> **Exercise description**:
Reproduce the lines of the records below without any change, starting with the line containing "Click the 425" and ending with the line containing "should pyautogui.click(x=11, y=264).", both of those lines included.

** Begin **

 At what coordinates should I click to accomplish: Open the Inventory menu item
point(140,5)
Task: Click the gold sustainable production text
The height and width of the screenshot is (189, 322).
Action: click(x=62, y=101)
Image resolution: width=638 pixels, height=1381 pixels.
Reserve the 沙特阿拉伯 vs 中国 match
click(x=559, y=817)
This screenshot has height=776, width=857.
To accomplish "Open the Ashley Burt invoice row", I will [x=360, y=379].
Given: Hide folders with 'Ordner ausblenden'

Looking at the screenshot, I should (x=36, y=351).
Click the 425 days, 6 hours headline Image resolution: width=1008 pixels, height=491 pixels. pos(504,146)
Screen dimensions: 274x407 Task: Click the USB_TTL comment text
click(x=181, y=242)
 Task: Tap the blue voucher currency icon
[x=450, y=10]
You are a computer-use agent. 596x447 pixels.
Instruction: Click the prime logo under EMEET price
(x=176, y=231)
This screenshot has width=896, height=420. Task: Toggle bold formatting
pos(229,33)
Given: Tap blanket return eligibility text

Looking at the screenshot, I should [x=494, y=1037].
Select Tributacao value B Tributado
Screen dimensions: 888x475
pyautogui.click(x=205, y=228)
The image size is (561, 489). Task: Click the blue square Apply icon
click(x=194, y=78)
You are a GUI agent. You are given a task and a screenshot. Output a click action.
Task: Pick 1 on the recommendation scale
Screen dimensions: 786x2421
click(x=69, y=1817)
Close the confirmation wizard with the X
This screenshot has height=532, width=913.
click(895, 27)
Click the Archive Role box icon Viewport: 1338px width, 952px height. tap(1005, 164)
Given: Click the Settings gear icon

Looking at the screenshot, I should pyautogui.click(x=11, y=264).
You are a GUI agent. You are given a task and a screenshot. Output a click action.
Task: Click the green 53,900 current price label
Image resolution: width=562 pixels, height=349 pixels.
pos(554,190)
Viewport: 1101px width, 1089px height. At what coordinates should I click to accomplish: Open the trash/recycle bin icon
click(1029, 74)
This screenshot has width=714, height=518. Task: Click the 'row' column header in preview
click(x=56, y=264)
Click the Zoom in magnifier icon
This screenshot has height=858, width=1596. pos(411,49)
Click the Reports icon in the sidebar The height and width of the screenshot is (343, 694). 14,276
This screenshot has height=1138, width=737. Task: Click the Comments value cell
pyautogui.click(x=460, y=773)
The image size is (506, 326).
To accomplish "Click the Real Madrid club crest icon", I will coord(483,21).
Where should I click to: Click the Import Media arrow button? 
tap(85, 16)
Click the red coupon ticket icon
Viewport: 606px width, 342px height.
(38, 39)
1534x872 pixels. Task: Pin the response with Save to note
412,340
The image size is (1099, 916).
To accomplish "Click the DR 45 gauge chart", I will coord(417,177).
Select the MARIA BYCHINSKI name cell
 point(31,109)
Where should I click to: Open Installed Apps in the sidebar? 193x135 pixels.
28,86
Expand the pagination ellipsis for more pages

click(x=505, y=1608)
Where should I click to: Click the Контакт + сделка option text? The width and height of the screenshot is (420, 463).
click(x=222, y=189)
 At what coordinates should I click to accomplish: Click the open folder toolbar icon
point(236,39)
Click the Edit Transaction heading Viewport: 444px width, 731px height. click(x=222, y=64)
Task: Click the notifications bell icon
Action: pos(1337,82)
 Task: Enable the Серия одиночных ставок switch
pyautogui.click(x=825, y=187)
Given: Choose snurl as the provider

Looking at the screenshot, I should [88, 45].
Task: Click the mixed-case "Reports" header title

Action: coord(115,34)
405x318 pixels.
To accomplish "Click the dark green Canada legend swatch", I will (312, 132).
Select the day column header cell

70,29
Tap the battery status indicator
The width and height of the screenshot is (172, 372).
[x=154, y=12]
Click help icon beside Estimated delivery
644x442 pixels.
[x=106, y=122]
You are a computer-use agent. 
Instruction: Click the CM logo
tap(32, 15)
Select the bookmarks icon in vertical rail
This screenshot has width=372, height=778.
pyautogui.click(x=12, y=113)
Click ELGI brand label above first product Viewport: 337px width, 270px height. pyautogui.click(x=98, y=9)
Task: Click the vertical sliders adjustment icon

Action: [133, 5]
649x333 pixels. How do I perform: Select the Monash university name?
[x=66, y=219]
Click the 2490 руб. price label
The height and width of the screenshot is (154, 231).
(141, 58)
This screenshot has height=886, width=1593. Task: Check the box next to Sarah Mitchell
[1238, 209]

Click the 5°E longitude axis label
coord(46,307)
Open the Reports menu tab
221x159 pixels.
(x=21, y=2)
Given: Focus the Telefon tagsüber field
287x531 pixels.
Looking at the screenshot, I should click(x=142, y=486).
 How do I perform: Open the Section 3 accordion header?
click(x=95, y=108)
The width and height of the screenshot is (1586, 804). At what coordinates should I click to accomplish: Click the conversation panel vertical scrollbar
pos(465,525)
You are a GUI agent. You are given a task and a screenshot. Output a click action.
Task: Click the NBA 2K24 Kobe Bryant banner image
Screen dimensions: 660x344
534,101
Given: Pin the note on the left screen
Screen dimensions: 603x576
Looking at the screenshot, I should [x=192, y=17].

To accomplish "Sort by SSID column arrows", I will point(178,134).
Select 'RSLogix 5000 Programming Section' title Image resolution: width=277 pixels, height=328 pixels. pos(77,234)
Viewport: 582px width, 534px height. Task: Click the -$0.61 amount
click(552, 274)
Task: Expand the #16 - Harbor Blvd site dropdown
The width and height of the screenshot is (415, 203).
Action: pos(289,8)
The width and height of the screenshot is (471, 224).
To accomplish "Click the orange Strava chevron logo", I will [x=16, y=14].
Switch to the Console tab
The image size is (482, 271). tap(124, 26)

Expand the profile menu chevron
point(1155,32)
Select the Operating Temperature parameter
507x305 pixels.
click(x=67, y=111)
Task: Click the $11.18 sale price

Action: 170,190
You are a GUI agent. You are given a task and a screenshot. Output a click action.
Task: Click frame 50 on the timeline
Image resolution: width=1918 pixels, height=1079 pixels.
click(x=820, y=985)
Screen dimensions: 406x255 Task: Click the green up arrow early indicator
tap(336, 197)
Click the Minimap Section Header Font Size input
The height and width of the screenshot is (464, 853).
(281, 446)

** End **

> **Finished answer**:
Click the 425 days, 6 hours headline Image resolution: width=1008 pixels, height=491 pixels. pos(504,146)
Screen dimensions: 274x407 Task: Click the USB_TTL comment text
click(x=181, y=242)
 Task: Tap the blue voucher currency icon
[x=450, y=10]
You are a computer-use agent. 596x447 pixels.
Instruction: Click the prime logo under EMEET price
(x=176, y=231)
This screenshot has width=896, height=420. Task: Toggle bold formatting
pos(229,33)
Given: Tap blanket return eligibility text

Looking at the screenshot, I should [x=494, y=1037].
Select Tributacao value B Tributado
Screen dimensions: 888x475
pyautogui.click(x=205, y=228)
The image size is (561, 489). Task: Click the blue square Apply icon
click(x=194, y=78)
You are a GUI agent. You are given a task and a screenshot. Output a click action.
Task: Pick 1 on the recommendation scale
Screen dimensions: 786x2421
click(x=69, y=1817)
Close the confirmation wizard with the X
This screenshot has height=532, width=913.
click(895, 27)
Click the Archive Role box icon Viewport: 1338px width, 952px height. tap(1005, 164)
Given: Click the Settings gear icon

Looking at the screenshot, I should pyautogui.click(x=11, y=264).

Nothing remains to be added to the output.